[Hexagon] Detect and flush "dirty" cache prior to DMA read with cache bypass enabled by adstraw · Pull Request #13844 · apache/tvm

adstraw · 2023-01-25T20:21:35Z

Add software cache management to enable DMA with cache bypass enabled. DMA with cache bypass is an experimental feature requiring software management of the cache. DMA with cache bypass enabled assumes that HexagonBuffer objects are not cached unless explicitly modified by the primfunc. This PR adds cache flush and invalidation after HexagonBuffer allocation with malloc or copy with memcpy to uphold that assumption. In addition, this PR adds logic to flush and invalidate the cache prior to a DMA with cache bypass enabled when the buffer in question has been modified by the primfunc. The test_matmul.py test hits this case by performing layout transforms in global address space ahead of a DMA. CC @csullivan with thanks for providing the test in question.

tvm-bot · 2023-01-25T20:21:38Z

Thanks for contributing to TVM! Please refer to the contributing guidelines https://tvm.apache.org/docs/contribute/ for useful information and tips. Please request code reviews from Reviewers by @-ing them in a comment.

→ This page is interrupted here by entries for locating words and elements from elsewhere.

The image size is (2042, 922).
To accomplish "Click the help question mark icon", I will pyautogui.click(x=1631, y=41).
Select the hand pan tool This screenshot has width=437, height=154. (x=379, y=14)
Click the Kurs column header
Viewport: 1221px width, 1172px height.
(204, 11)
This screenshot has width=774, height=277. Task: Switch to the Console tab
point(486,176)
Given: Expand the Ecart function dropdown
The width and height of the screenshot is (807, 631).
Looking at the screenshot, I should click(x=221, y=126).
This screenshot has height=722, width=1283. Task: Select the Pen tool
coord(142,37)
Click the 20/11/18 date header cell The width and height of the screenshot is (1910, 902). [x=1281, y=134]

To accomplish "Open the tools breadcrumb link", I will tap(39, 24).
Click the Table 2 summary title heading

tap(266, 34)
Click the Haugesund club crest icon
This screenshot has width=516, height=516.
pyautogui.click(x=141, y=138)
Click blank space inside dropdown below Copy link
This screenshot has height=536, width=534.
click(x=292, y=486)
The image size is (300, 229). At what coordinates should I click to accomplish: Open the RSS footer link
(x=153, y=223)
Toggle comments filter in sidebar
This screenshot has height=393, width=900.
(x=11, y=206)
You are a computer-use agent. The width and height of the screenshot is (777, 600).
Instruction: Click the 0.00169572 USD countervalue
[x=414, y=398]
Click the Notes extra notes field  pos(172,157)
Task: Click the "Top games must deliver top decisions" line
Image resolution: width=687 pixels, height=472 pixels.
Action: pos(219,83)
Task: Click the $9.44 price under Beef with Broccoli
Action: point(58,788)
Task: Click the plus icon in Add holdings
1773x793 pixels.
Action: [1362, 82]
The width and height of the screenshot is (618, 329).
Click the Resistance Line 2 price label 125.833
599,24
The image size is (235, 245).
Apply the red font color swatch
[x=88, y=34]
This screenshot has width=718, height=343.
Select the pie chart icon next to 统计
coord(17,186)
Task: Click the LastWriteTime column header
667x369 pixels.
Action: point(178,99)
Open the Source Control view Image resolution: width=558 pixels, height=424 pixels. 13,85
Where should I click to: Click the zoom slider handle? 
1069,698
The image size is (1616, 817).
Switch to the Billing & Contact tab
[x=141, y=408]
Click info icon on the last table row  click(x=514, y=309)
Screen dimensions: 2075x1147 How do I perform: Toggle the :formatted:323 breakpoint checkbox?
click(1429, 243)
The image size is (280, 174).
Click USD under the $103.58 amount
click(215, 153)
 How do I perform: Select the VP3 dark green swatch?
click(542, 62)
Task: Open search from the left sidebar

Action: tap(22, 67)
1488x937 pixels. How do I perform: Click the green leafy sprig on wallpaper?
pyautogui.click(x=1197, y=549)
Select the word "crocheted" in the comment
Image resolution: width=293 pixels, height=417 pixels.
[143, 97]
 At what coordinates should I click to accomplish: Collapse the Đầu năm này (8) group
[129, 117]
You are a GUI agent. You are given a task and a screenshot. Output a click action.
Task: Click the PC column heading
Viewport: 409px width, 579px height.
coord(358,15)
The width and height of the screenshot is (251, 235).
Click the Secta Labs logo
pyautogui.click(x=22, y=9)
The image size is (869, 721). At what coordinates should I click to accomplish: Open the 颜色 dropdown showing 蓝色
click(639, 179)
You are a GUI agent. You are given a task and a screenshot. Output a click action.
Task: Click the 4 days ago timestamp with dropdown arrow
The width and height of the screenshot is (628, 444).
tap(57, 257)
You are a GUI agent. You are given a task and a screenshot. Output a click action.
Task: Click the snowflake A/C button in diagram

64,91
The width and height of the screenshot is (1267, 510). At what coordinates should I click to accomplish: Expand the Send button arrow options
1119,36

cc @ibsidorenko _{See #10317 for details}

_{Generated by tvm-bot}

Co-authored-by: Chris Sullivan <csullivan@octoml.ai>

janetsc · 2023-01-26T18:11:11Z

+                         for_loop->extent * bufferloadnode->dtype.bytes(), dma_bypass_cache_}));
+
+      // if the buffer we are about to DMA was modified by the primfunc
+      // then we need to flush the buffer from the cache prior to the DMA


This is great! Nice general solution for all primfuncs. Can we detect the directionality of a buffer? Going to VTCM we need a flush on src, coming back we need an invalidate on dst.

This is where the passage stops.